- Theatrical release poster by Joseph Smith
- Directed by: Jack Hill
- Written by: Jack Hill
- Produced by: Jane Schaffer
- Starring: Pam Grier; Anitra Ford; Candice Roman; Carol Speed; Sid Haig;
- Cinematography: Felipe Sacdalan
- Edited by: James Mitchell; Jere Huggins;
- Music by: William Loose; William Allen Castleman;
- Production company: New World Pictures
- Distributed by: New World Pictures
- Release date: July 22, 1972;
- Running time: 96 minutes
- Countries: United States Philippines
- Language: English

= The Big Bird Cage =

1972 film by Jack Hill

The Big Bird Cage is a 1972 American exploitation film of the "women in prison" subgenre. It serves as a non-sequel follow-up to the 1971 film The Big Doll House. The film was written and directed by Jack Hill, and stars Pam Grier, Sid Haig, Anitra Ford, and Carol Speed.

==Plot==
Blossom, a buxom bad girl, is the rough-and-ready girlfriend of a radical guerrilla leader, Django. She keeps her relationship a secret, but is also quick to start a fight without knowing it. However, when Django's mercenary friends itch for some female companionship, she softens and the two devise a plan to liberate the inmates of a local women's prison, where the inmates are kept barefoot and subjected to brutally hard labor. A woman named Terry, a social climber, ends up in the prison herself because of Blossom and Django's earlier robbery. She is now forced to deal with crazy inmates, gay guards, and torture of the cage. Terry, Blossom, and Django (who busted in by seducing Rocco, one of the guards) eventually come together to face off against the warden Zappa to stage an explosive breakout.

==Cast==
- Pam Grier as Blossom
- Sid Haig as Django
- Anitra Ford as Terry
- Candice Roman as Carla
- Teda Bracci as "Bull" Jones
- Carol Speed as Mickie
- Karen McKevic as Karen
- Marissa Delgado as Rina
- Vic Diaz as Rocco
- Andres Centenera as Zappa
- Zenaida Amador as Prison Doctor

== Reception ==
TV Guide described the film as follows: "Women living out prison terms plan an escape that results in the massacre of all but two participants. Technical effort is only functional with lots of nudity, sex, violence, and raw language to cover the amateur script and performance. Comic relief is mercifully provided."

## Entries provided
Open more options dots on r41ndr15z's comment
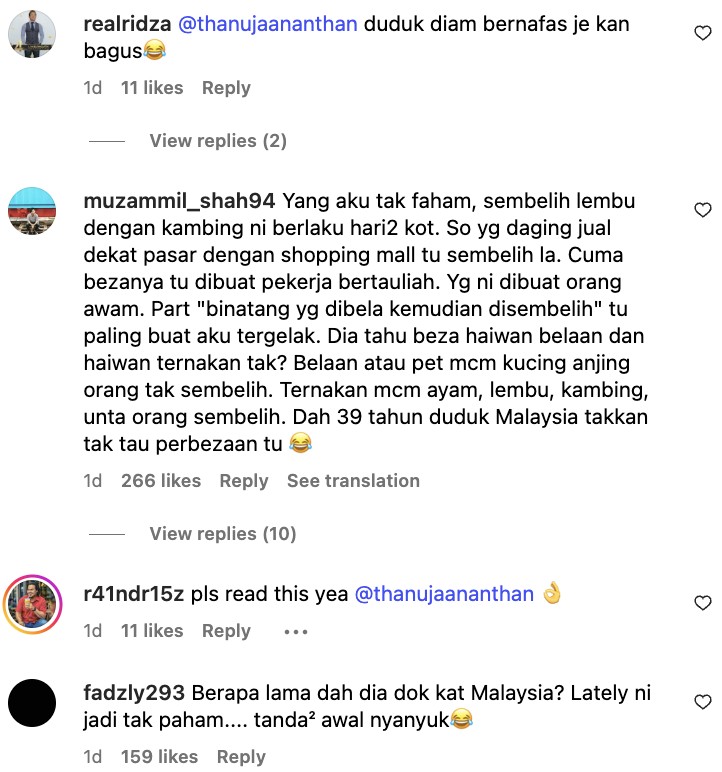Image resolution: width=722 pixels, height=772 pixels. point(296,632)
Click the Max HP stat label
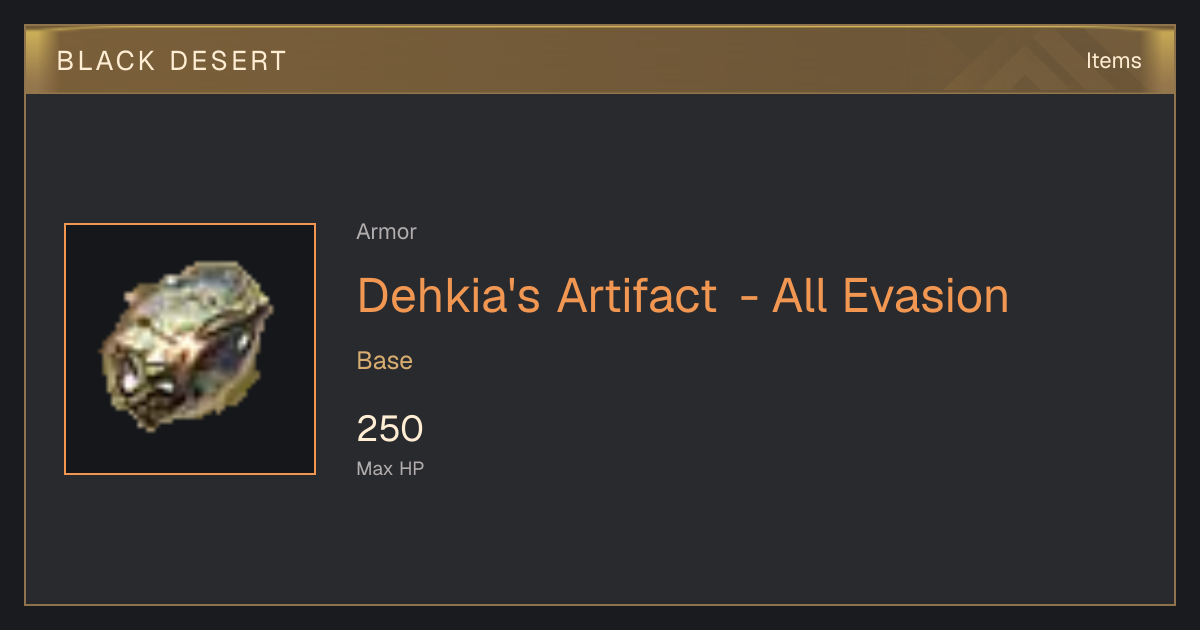This screenshot has width=1200, height=630. point(390,468)
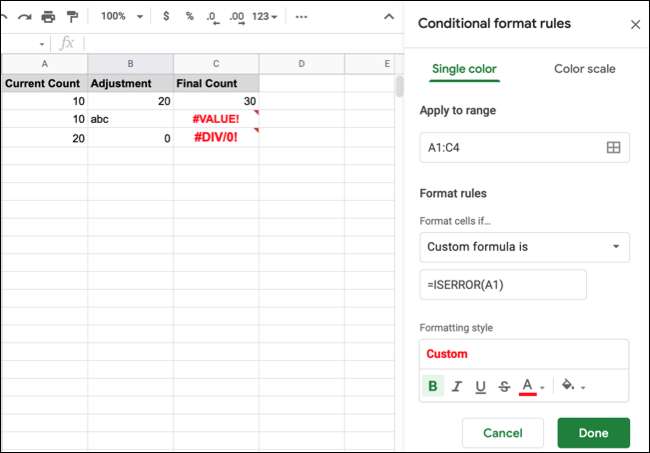
Task: Toggle bold in formatting style
Action: click(433, 386)
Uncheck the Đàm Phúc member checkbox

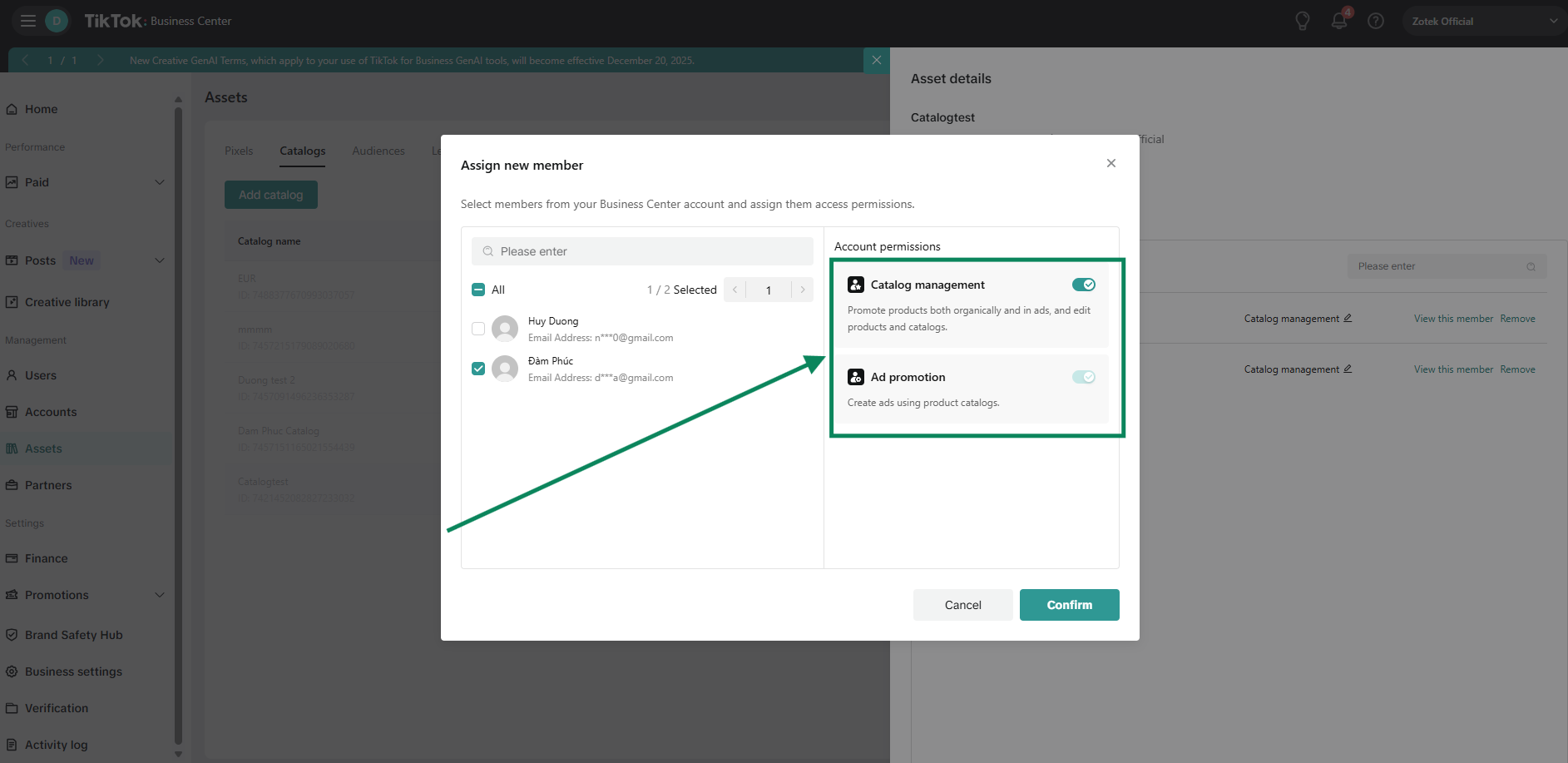pos(478,369)
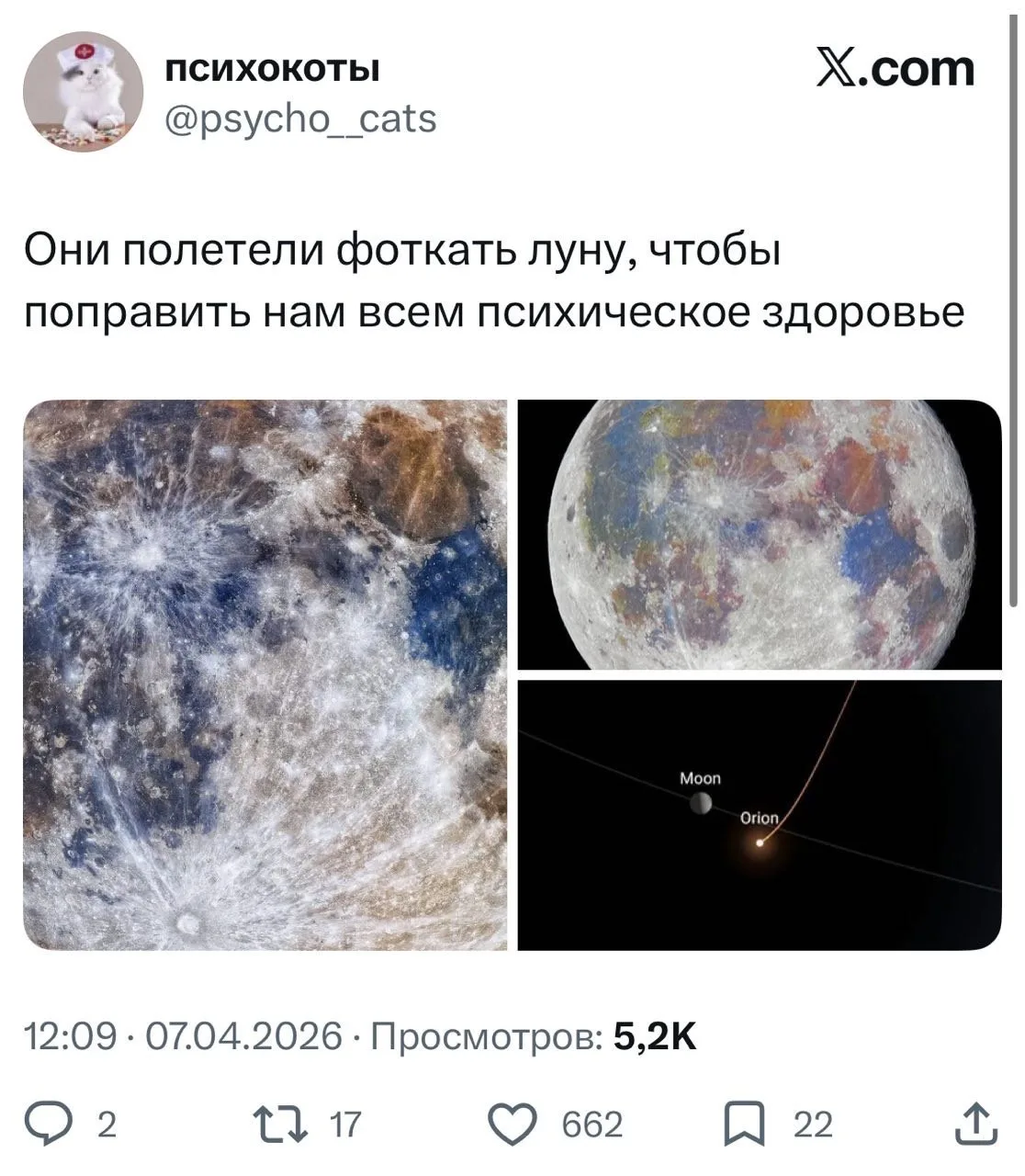Bookmark the post via bookmark icon
1025x1176 pixels.
pos(744,1125)
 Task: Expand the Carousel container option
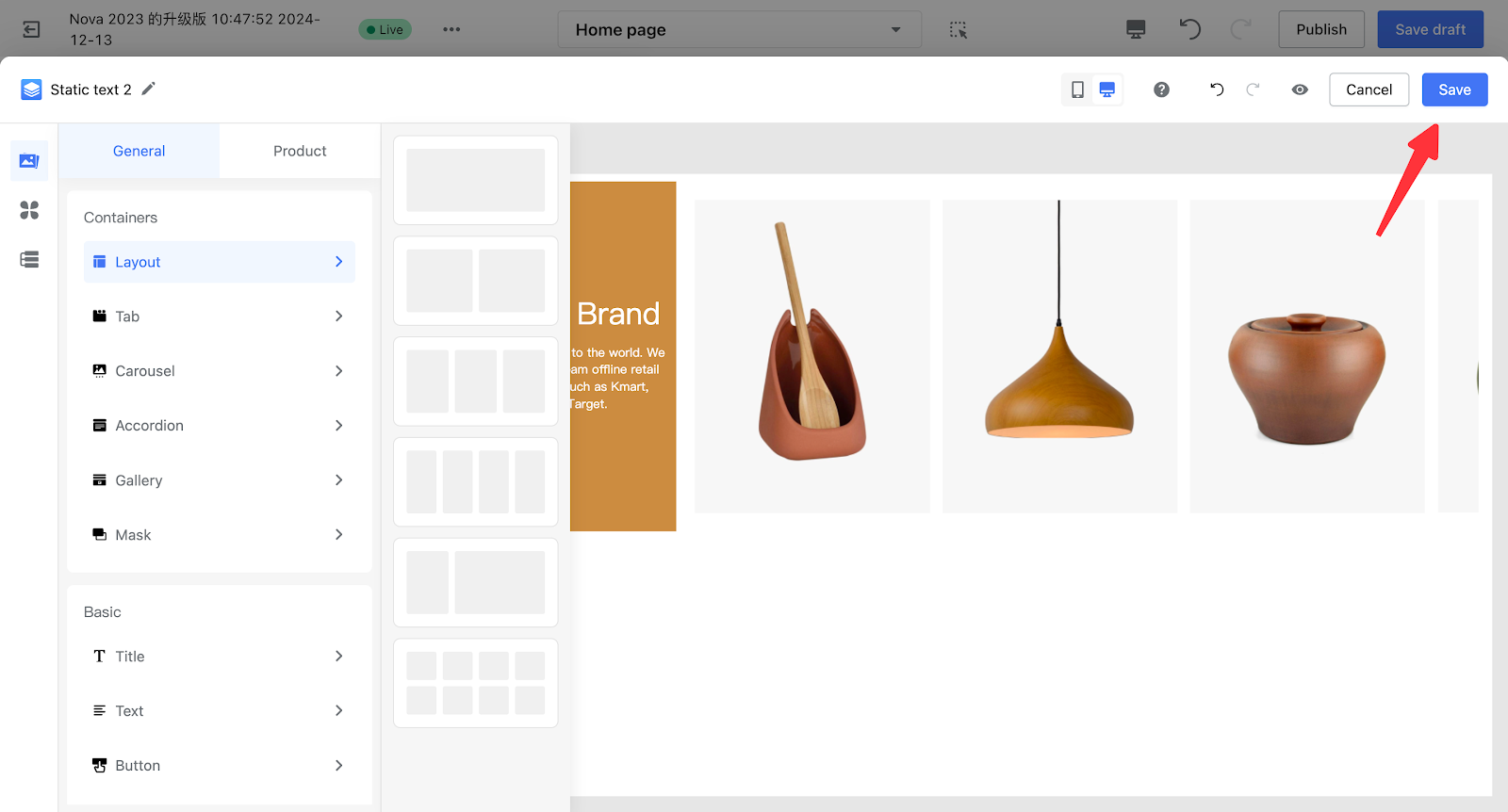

## Task set
(1) In the film article, which earlier film is The Big Bird Cage a non-sequel follow-up to?
(2) Does each statement agree with the film article? Answer yes or no for each, quoting the deciding words. (a) The film has a running time of 96 minutes. (b) Sid Haig plays Rocco. (c) Jack Hill produced the film.

## Solutions to the tasks
(1) The 1971 film The Big Doll House.

(2)
(a) Yes: "Running time: 96 minutes"
(b) No: "Vic Diaz as Rocco"
(c) No: "Produced by: Jane Schaffer"